60年代後半、ヒッピーやドラッグは一種の若者文化となって、ロックやジャズの音楽界とも縁が深いと言われていた。
そこに全く興味がなかった私は、ジャズピアニストとしての生活が始まった時にわずかな怖さがあった。
例えば、それをやっている演奏家に誘われるとか、無理強いされるとか、しかし、そんなことは全くなく、既に悪しき過去の話しになっていた。
と言ってもそう遠くもない過去だったので、こういうこともあった。
あるキャバレーで共演したテナーサックス奏者は毎日休憩時間に分厚い本を読んでいた。
真面目な人柄で学者肌の方かと思い何気なく「何を読んでるんですか」と聞くと黙って表紙をこちらに向けてくれた。
「薬物の危険性」(正確ではないがそういう意味のタイトルだった)
本人に聞き難かったので別の部屋にいたバンマスに「あの人何であんな本を」と聞くと、「彼は以前薬物をやっていて克服したから戻らないように頑張っている」と言われて驚いた。
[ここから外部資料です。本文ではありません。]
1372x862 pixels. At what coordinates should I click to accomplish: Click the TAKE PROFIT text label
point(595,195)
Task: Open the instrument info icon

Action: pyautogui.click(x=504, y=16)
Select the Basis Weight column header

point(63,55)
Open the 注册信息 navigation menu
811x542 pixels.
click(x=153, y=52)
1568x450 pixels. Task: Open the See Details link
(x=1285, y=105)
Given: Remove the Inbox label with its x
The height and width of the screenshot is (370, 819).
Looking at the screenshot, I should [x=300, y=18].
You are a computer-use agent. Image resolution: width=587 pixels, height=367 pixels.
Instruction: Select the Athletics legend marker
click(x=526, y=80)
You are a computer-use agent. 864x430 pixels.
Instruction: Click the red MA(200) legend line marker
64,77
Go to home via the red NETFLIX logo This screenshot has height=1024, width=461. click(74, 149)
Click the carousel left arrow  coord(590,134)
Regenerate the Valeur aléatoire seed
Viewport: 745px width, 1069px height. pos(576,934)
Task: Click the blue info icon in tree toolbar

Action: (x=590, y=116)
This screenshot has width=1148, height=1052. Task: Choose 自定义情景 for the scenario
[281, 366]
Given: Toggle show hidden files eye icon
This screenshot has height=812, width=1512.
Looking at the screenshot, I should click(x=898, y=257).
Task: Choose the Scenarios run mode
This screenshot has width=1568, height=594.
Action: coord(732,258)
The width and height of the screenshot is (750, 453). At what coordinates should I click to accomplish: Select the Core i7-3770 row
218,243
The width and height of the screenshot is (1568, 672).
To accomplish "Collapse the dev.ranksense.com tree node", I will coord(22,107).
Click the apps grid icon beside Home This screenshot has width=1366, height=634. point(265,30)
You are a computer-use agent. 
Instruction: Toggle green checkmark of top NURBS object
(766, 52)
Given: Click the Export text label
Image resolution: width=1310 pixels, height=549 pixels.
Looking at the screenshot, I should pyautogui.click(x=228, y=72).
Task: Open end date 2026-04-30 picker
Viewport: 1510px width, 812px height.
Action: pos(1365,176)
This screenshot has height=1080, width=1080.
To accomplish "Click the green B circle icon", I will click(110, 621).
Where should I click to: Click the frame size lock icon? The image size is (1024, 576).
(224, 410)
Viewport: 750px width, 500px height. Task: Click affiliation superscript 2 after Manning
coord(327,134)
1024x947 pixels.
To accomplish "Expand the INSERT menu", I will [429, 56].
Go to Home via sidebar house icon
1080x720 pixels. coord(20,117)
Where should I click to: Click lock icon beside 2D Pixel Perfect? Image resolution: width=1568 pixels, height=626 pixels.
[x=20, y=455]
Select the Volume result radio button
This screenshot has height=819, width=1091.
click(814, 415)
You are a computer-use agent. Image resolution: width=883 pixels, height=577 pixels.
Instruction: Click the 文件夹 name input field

この時代(70年代半ばから後半)はまだこういう人がわずかながらいた。
そのもっと前の昭和20年代、あるお客様から伺った体験談。
大学受験の徹夜勉強中、人に聞いて「眠気覚ましの薬」を薬屋で買って頑張ったら中毒となり苦労して克服、「当時簡単に買えてそういう人が多かったから法律で段々厳しくなった」そうだ。
そんな時代からジャズの第一線で活躍されてきた、北村英治さん、芦田ヤスシさん、光井章夫さん他は皆さんクリーンに生きて素晴らしい大先輩。
皆さん口をそろえて「ああいうことをやってた奴は長生きしなかった」と。
お客様が感じるジャズ演奏の不良っぽい魅力も芸の色気。